We hold 32 September 140-135 put spreads 1:1 with a cost basis of 0.11. To completely eliminate risk from this position, which cost us $352, I’ve suggested selling half of the spreads for 0.33. In fact, we can cover our entire outlay plus an assumed commission of $50 by closing out 16 of the spreads for just $25 apiece.
This modification is timely, since the spread closed yesterday on a bid/asked spread of 0.19/0.28. That means you may be able to get the order filled for 0.25 by simply offering it at an in-between price. However, if DIA continues to sink — even furtively, as has been occurring — it should be easy to close out half the position for 0.25 today or tomorrow. The remainder of what we will hold will give us a shot at an $8,000 profit, although that would require a 1500-point drop in the DJIA between now and September 20, when the options expire. Realistically speaking, we stand an excellent chance of quintupling our stake or better even if stocks merely continue to drift lower rather than plummet.

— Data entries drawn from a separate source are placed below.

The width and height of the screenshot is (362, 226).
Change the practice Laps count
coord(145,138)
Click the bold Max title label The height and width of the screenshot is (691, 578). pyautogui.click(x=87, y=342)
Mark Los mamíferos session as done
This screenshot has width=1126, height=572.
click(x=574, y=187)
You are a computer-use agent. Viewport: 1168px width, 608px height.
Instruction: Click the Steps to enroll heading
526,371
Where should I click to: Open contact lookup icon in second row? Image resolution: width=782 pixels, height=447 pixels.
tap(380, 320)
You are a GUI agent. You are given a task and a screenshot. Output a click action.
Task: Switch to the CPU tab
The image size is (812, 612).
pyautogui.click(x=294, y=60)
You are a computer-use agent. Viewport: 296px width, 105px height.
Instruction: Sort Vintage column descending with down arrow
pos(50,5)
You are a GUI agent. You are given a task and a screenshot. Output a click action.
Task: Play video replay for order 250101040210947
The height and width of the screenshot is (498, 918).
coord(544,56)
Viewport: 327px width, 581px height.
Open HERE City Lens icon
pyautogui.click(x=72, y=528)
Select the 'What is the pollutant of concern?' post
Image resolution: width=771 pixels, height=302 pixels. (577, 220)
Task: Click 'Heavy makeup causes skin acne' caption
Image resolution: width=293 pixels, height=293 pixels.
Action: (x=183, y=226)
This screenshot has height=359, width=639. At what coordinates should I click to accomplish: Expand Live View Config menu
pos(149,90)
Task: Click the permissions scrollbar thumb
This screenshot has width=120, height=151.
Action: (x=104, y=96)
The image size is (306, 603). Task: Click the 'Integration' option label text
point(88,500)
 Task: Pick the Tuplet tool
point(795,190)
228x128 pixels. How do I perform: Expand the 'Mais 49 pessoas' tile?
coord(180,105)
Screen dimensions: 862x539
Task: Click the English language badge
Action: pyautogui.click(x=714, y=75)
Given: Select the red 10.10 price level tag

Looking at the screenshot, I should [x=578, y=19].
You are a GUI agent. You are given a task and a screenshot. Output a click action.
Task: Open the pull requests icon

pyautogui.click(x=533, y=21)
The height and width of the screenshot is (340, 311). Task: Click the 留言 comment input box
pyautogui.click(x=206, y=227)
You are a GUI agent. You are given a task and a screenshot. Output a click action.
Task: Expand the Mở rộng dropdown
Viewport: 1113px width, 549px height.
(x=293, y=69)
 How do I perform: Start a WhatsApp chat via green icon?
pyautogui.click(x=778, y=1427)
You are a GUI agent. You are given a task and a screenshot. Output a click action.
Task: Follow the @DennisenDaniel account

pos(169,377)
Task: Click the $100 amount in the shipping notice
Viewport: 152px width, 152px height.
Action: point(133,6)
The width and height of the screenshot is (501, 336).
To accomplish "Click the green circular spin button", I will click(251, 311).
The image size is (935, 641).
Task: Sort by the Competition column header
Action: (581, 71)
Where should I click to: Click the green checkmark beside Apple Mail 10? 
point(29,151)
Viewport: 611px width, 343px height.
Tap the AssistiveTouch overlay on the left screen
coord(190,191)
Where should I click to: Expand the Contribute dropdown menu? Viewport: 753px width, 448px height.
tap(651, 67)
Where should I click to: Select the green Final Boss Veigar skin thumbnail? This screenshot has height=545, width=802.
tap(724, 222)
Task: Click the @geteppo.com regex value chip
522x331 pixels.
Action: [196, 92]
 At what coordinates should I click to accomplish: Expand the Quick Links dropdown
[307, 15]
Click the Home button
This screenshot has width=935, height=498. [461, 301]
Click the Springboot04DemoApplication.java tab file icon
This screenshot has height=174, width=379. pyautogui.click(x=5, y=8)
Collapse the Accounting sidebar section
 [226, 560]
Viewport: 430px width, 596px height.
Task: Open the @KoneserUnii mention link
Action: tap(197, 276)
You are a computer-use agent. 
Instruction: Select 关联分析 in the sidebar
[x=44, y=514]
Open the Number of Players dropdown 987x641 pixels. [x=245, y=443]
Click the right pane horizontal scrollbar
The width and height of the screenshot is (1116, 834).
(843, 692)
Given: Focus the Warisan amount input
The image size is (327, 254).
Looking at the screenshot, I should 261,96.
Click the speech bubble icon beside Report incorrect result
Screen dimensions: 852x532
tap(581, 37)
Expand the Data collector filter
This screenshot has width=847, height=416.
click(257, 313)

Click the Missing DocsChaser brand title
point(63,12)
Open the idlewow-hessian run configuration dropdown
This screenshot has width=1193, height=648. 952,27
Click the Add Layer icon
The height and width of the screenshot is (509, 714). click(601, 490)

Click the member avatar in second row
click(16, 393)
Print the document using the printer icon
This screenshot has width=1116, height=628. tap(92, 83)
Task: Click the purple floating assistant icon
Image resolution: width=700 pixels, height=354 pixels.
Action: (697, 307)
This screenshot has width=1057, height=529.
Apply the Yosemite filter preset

FYI, here’s an observation concerning stealth selling that I posted in the chatroom during yesterday’s constipated session: “The stock market still looks like not-so-sly Distribution: shake out all the sellers on the opening bar so that DaBoyz can run stocks up as high as possible; then, fade to black. The run-up piece of this ruse has not been getting much mileage lately, but with the right ‘news,’ three days of drifting lower can easily be recouped in under five minutes.” Click here to learn how you can reduce entry risk by using the ‘camouflage’ trading technique.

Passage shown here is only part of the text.